You've heard of corduroy pants - and of course there's the bear - but what about a corduroy road? Early settlers used large logs laid along side each other to form a simple, if rough, road.
The Elgin County tourist village of Sparta is already well known for its historic buildings, but until the past few weeks, no one knew what lay just beneath the main road.
Construction crews busy doing a complete overhaul of Sparta Line through the village hit historical pay dirt.
It was Robert J. Burns, a PhD historian who retired to Sparta, who noticed what was being unearthed.
Burns said his wife was looking out the window one day, when she suddenly said, “They’re digging up logs!”
To most that wouldn’t be an alarming statement, but upon taking a closer look, Burns said he knew right away what he was looking at.

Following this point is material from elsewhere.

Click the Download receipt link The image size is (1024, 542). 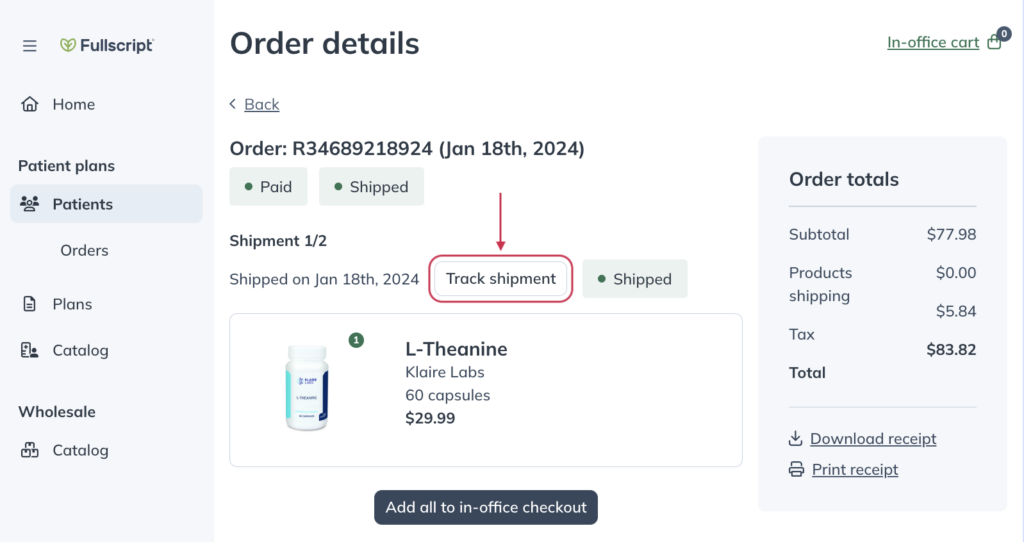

"In the early days, around the time of the War of 1812 and to the 1840s, the best way to build a road through swamps and other areas, was to lay logs perpendicular to the direction of the road and then to fill in between the logs with sand," Burns says.
"It gave a really bone-jarring ride, but it was better than being up to your axle in mud.”
An example of a corduroy road on a lake is seen in this stock image.
The discovery, construction workers on the job told CTV News, isn’t unusual for northern Ontario, but it’s a rare find in the south.
Burns says the road found under Sparta is actually a late example of the technique.
“This particular section of corduroy road, because it’s covered in creosote, had to be later in the 19th century," he said. "But it is technology that goes back into the earliest times of Upper Canada.”
Unfortunately, much of what had been laid has already been taking up by the road crews.
However, Burns said Central Elgin Mayor Sally Martyn has helped to ensure what was left is preserved in a unique way.
“When the construction is finished those logs are going to be taken to the back of the Church Museum here in Sparta and then be constructed as a section of road. It’s so people can come and see what travel looked like in the late 19th century.”
With the reality of COVID-19, however, there is no timeline yet for when that will happen.